While he didn’t name names, the comments landed just days after Tesla shareholders approved a pay package for Elon Musk valued at up to $1 trillion. The proximity was difficult to ignore.

Berkshire’s Class A shares have slipped roughly 8 per cent since Buffett signalled his retirement plans in May – a reminder that generational transition at a company built so heavily on one man’s philosophy inevitably unsettles markets. In the letter, Mr Buffett stressed that he will retain a “significant portion” of his Berkshire holdings to underpin a stable handover to Mr Abel.

Mr Buffett also confirmed new charitable donations: 2.7 million Class B shares, worth about $1.3 billion, transferred to family-run foundations in line with the giving strategy he first outlined nearly two decades ago. Since 2006, he has pledged to donate essentially all of his Berkshire shares and co-founded the Giving Pledge alongside Bill and Melinda Gates.

The letter reiterated that commitment without dramatics – simply as part of the long-running plan.

His reflections also reached beyond business. He invoked the story of Alfred Nobel, who reconsidered his legacy after reading an early, mistakenly published obituary calling him the “merchant of death.” It became a cautionary tale for executives: “Decide what you would like your obituary to say and live the life to deserve it.”

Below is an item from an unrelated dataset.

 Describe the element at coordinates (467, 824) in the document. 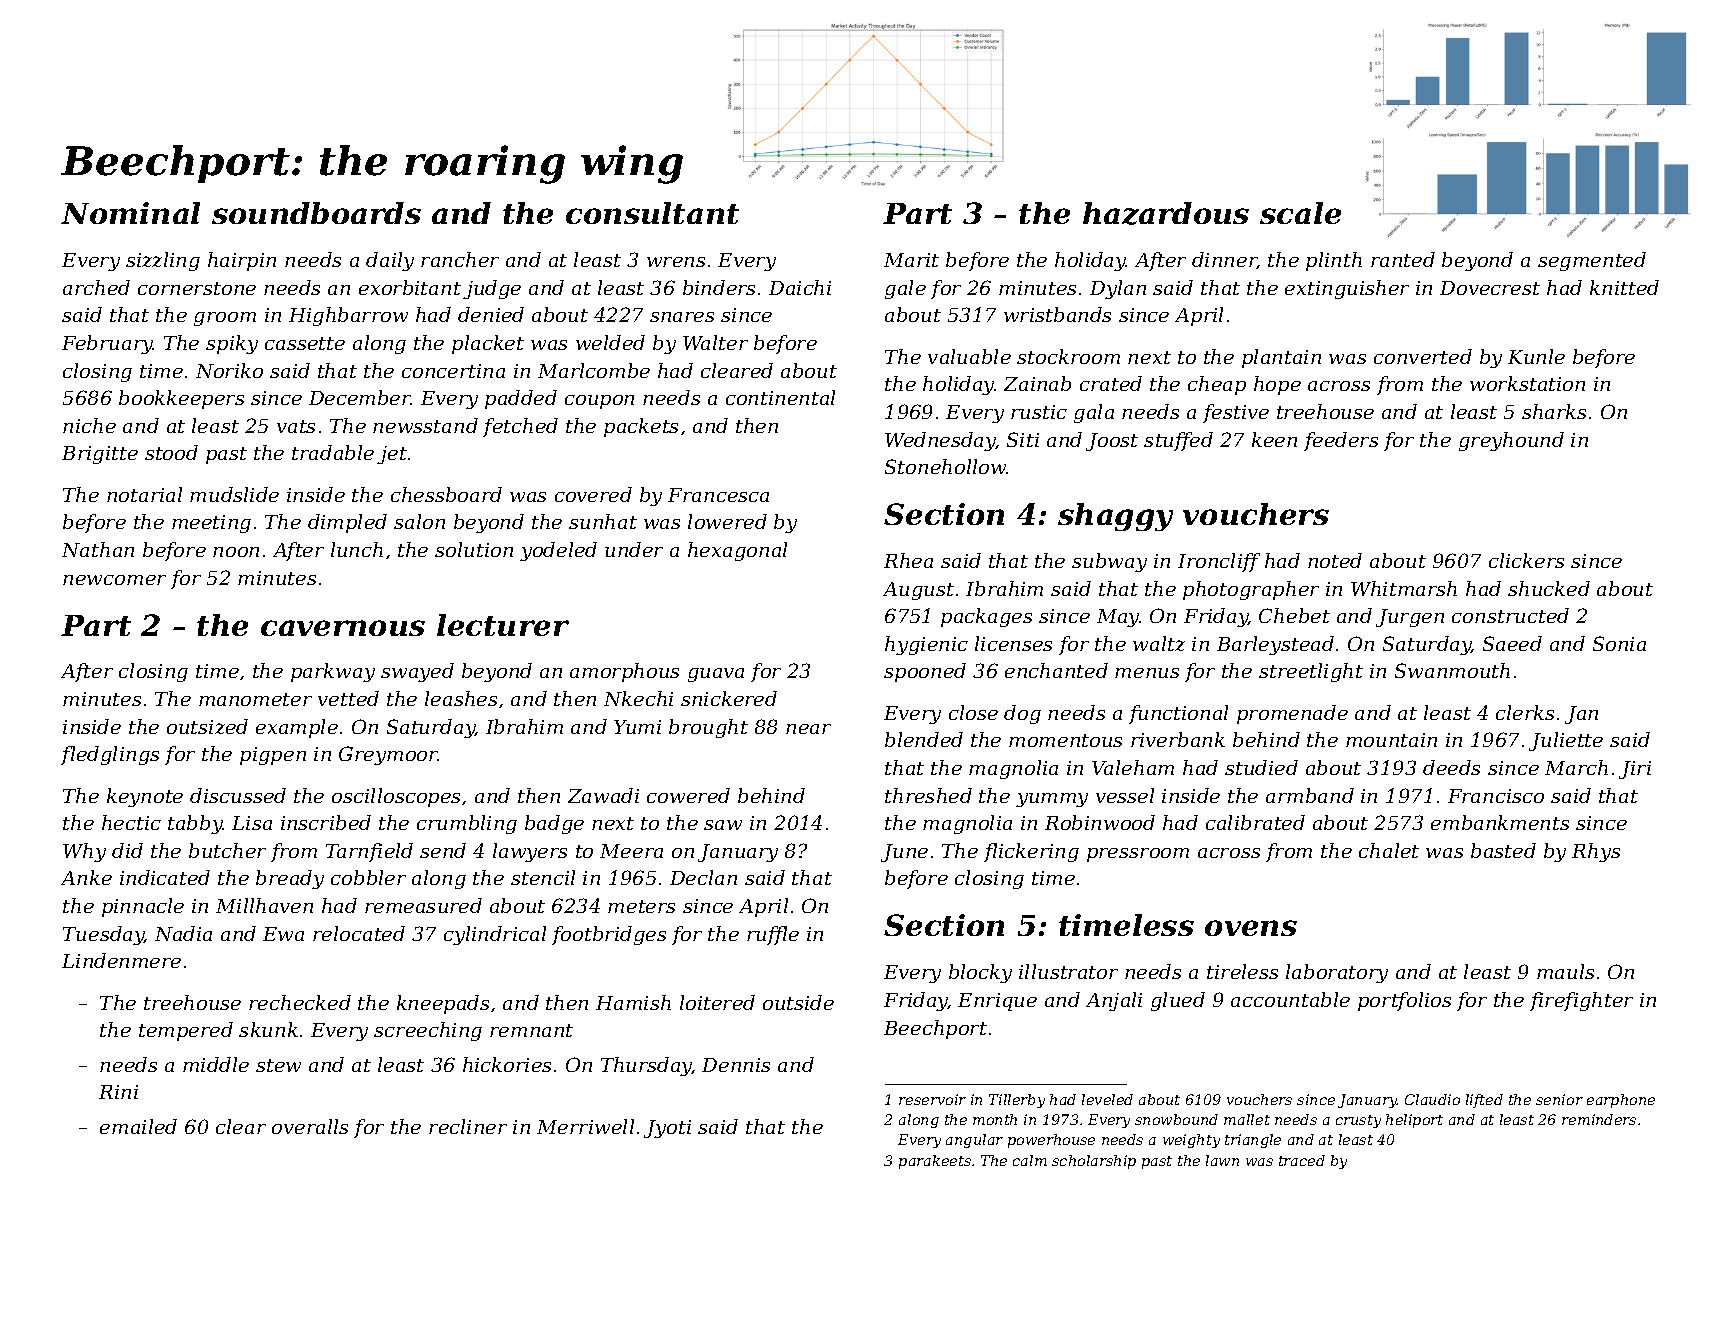

I see `crumbling` at that location.
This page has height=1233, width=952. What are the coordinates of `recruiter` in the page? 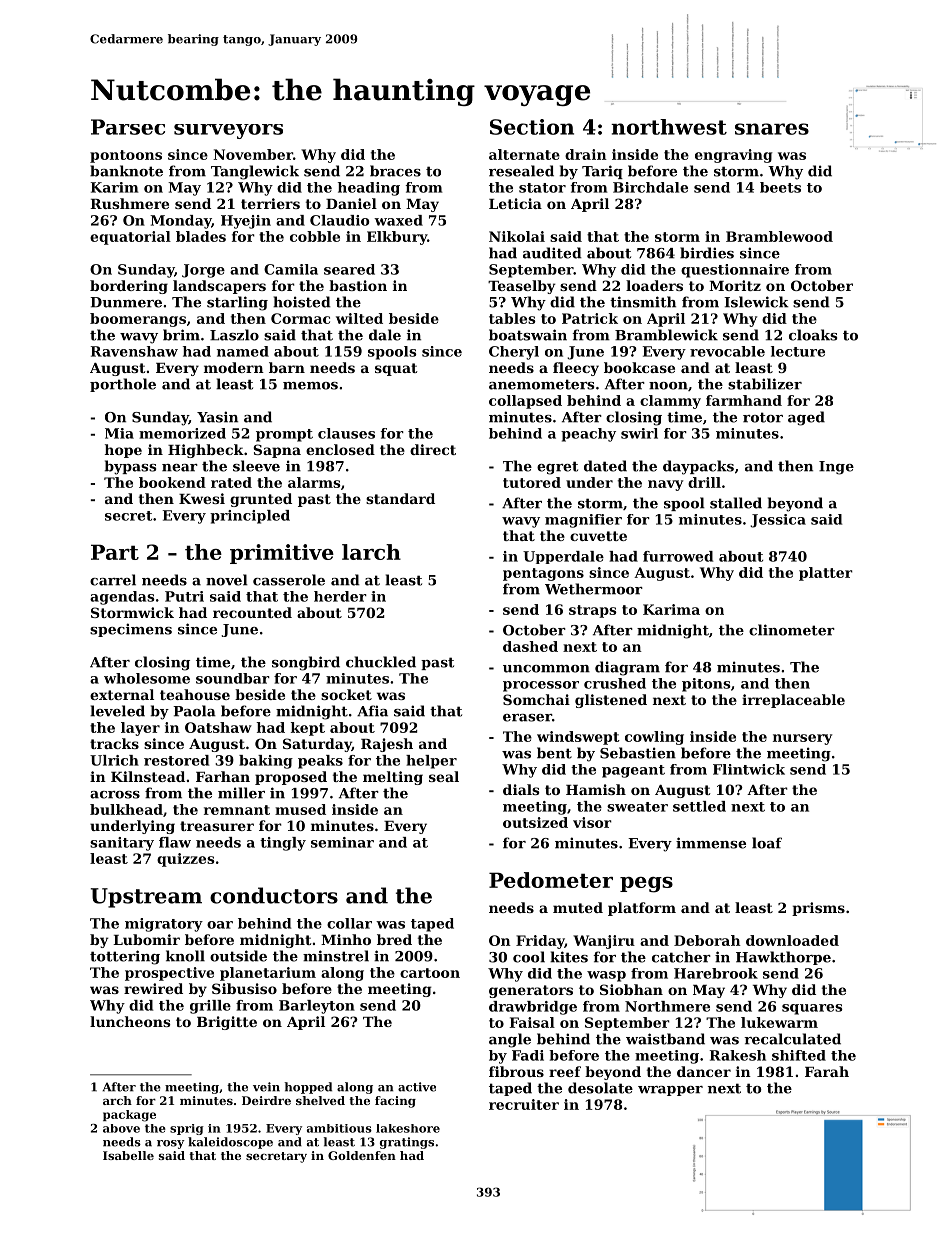 It's located at (524, 1104).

He ended his letter with two remarks that encapsulate a version of modesty. First, that he had been “blessed by the goddess of luck,” having “drawn an unusually long straw.” And second, a practical piece of advice: “You can never be perfect, but you can always get better.”

Even with his criticism of modern market excess, the Berkshire portfolio continues to evolve. A regulatory filing released shortly before the letter showed a multibillion-dollar stake in Alphabet – an unusually large tech-sector position for a firm historically wary of fast-growth technology companies. The investment was likely made by his deputies who have also championed stakes in Amazon. Alphabet shares rose about 3 per cent following the disclosure.

Mr Buffett’s admirers often highlight his integrity, long-term thinking, and unembellished communication style. And while it may be ironic to hear cautions about greed from one of the richest people in the world, his critique of executive excess carries weight precisely because it targets an industry he helped define.

He now steps back from public view, ending an era in which a single annual letter shaped discussion across financial markets. Berkshire will continue under new leadership, but the long shadow of the “Oracle” will likely remain.